▶ _Exercise aim_: Please show each line of the records below that contains the string "Material", copying each line in full. Case counts.

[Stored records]
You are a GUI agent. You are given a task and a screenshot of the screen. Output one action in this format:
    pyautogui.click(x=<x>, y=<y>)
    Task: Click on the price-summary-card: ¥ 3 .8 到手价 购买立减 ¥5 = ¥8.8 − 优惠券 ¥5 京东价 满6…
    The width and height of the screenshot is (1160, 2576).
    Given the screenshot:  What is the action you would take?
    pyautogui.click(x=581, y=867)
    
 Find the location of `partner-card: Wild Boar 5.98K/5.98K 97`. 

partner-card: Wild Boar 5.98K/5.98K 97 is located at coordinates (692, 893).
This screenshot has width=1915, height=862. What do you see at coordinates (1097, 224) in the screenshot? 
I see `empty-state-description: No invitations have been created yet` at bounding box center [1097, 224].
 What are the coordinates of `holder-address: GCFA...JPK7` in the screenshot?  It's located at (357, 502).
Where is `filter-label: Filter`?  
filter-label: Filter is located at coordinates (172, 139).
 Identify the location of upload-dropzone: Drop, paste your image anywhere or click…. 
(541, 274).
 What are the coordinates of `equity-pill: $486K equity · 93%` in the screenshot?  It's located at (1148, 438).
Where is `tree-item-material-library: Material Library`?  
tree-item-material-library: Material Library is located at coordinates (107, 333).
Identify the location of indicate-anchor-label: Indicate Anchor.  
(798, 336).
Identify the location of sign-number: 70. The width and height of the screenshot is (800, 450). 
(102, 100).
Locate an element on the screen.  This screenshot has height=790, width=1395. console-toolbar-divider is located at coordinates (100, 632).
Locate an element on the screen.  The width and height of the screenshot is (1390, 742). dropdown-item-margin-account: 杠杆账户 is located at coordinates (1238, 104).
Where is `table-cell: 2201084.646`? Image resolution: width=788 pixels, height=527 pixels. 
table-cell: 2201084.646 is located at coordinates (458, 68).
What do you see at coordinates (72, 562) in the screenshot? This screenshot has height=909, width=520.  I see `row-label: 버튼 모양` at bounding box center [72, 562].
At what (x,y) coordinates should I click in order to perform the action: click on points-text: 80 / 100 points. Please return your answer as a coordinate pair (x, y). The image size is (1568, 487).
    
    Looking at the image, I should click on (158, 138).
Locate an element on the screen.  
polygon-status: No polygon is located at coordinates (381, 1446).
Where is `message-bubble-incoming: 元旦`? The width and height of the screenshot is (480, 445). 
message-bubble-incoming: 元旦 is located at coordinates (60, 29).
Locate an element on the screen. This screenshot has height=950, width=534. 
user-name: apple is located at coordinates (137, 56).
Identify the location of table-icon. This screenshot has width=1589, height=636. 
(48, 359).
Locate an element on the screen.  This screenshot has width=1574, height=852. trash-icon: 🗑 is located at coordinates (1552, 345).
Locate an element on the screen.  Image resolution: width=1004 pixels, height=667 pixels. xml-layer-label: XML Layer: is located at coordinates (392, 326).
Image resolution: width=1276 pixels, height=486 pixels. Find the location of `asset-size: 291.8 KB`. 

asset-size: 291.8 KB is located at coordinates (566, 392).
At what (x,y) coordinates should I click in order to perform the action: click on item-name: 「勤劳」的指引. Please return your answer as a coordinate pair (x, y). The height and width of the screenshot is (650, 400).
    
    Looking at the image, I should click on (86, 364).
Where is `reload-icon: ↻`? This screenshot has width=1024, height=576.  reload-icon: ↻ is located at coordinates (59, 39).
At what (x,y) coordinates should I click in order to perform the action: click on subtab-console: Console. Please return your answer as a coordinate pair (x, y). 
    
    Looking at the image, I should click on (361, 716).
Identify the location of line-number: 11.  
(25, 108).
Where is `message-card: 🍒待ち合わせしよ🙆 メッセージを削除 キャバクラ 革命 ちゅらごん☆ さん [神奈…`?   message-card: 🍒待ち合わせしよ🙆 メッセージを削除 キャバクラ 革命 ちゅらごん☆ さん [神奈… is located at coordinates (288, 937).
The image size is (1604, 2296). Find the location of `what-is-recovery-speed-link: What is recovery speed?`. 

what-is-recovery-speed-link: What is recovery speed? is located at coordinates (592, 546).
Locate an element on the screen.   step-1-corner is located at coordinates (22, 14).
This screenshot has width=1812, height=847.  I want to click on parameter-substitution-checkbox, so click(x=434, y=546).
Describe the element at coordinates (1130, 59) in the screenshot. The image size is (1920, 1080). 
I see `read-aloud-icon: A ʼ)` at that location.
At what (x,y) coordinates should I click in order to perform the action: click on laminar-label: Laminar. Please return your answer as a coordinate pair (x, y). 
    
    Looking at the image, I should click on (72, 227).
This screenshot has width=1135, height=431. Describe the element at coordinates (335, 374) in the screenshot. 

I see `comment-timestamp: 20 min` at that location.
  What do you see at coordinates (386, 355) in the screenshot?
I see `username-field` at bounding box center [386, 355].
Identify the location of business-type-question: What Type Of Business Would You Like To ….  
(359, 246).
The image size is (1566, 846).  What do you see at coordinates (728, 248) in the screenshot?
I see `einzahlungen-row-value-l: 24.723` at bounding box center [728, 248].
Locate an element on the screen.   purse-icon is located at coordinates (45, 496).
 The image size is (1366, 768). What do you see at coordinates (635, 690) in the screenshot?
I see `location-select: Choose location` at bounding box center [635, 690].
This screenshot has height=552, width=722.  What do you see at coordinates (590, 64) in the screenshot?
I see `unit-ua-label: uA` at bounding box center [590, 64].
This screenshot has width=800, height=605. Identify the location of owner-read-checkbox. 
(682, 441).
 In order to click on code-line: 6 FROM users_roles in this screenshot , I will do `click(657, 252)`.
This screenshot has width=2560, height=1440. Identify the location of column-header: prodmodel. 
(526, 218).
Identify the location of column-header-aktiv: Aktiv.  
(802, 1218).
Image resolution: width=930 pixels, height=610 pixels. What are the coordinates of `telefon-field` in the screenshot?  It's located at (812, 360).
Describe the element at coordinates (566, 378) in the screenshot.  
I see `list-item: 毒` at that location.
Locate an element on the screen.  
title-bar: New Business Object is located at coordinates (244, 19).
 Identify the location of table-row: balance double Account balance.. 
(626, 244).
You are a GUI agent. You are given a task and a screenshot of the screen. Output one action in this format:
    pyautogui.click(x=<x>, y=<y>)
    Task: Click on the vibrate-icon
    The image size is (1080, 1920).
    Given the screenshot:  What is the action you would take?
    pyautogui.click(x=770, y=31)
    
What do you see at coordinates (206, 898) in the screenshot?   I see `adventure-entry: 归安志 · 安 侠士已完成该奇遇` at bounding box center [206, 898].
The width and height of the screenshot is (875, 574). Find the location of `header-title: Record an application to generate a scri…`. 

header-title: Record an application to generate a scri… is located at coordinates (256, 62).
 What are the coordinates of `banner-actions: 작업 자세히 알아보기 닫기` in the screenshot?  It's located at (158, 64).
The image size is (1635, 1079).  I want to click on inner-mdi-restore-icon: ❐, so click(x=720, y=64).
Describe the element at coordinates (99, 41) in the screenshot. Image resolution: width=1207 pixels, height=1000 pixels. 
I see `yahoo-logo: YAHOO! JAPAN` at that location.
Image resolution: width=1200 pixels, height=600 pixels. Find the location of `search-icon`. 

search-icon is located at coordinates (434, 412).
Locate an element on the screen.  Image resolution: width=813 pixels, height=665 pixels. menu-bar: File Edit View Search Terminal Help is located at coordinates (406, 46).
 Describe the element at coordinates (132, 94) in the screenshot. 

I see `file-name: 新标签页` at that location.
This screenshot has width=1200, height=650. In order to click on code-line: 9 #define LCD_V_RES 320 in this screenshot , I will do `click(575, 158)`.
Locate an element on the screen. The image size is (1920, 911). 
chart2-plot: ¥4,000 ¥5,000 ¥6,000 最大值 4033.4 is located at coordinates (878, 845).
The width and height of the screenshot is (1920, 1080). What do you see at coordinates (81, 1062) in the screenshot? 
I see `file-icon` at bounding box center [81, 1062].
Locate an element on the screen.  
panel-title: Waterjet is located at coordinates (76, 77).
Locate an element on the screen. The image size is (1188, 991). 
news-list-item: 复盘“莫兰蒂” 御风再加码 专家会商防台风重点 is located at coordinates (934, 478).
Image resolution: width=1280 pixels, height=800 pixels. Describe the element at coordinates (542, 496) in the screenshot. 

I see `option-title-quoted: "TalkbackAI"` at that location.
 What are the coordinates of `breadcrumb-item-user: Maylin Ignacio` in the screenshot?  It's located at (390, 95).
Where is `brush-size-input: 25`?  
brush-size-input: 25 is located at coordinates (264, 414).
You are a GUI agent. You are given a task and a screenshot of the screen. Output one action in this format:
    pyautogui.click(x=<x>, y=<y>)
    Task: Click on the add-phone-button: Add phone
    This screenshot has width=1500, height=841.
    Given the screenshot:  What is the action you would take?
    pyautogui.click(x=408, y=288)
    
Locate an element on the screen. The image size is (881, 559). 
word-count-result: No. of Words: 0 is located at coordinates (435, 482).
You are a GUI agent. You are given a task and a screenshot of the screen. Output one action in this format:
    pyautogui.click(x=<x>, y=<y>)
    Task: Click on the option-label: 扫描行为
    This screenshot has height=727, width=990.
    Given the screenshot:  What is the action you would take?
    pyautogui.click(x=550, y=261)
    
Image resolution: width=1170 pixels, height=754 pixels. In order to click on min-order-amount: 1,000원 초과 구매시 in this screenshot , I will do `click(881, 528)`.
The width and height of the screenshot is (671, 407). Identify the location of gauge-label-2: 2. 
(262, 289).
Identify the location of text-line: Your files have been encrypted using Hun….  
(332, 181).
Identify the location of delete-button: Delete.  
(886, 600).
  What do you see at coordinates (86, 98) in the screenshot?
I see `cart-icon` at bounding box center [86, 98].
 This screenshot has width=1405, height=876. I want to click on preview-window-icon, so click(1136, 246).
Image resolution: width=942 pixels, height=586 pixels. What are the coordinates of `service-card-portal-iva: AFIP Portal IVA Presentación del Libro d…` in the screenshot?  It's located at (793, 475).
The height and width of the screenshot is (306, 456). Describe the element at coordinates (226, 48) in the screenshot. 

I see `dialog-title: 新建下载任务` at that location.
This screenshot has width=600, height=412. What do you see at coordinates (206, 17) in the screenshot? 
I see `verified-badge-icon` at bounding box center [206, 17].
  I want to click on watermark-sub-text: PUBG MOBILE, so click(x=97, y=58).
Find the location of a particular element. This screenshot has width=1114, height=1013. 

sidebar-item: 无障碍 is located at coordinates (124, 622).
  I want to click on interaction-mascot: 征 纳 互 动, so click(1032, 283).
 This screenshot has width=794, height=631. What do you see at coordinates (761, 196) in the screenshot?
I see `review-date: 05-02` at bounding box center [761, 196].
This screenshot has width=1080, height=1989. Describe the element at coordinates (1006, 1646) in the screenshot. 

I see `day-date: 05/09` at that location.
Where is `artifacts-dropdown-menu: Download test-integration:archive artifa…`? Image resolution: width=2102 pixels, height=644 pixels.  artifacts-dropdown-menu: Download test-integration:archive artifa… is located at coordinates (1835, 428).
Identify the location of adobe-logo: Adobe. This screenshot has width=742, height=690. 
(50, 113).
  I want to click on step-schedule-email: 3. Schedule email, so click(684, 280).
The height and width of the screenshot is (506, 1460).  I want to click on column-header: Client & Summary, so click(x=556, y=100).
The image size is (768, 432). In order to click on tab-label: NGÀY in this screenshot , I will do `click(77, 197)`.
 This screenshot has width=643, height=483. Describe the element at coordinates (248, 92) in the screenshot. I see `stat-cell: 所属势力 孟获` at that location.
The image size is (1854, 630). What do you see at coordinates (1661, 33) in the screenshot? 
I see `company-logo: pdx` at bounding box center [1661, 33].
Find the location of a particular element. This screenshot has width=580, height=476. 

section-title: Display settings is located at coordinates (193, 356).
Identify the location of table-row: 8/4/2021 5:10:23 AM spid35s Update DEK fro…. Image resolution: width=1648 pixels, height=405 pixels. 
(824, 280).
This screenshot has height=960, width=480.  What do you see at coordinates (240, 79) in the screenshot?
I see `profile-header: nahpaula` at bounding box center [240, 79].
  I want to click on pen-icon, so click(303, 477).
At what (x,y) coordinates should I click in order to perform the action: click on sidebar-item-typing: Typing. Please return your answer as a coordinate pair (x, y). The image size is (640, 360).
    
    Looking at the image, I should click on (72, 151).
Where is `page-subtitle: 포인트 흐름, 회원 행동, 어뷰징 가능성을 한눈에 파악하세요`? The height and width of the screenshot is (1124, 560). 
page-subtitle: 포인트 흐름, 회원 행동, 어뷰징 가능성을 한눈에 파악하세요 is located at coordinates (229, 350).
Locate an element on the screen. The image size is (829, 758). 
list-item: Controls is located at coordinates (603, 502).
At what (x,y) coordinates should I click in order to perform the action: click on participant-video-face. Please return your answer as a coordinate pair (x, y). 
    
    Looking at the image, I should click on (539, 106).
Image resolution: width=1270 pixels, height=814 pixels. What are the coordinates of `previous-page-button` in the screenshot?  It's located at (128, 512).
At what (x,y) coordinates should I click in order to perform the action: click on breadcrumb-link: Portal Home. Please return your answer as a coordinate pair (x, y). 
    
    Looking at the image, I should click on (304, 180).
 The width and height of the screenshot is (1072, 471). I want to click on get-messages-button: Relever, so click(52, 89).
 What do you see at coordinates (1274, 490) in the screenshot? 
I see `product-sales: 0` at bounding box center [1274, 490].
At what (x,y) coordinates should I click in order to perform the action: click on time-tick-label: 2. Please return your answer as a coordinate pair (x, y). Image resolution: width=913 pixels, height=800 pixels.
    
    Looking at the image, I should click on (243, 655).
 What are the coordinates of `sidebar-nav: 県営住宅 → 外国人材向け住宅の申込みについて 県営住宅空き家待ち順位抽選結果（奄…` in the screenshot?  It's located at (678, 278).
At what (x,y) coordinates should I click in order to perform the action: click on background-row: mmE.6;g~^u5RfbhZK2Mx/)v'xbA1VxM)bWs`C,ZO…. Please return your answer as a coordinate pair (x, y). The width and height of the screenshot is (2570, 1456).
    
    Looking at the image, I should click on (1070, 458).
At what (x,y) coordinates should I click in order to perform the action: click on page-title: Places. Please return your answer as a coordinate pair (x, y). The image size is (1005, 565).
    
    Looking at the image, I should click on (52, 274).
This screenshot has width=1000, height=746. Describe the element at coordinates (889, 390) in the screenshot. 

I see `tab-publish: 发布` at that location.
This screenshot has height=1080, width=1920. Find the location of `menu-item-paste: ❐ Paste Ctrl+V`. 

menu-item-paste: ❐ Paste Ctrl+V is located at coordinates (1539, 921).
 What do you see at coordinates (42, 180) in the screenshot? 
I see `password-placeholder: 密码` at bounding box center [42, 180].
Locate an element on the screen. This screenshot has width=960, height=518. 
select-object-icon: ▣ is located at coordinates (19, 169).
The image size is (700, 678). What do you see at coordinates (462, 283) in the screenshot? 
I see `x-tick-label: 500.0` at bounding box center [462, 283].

▶ _Written response_:
Where is `tree-item-material-library: Material Library`?  
tree-item-material-library: Material Library is located at coordinates (107, 333).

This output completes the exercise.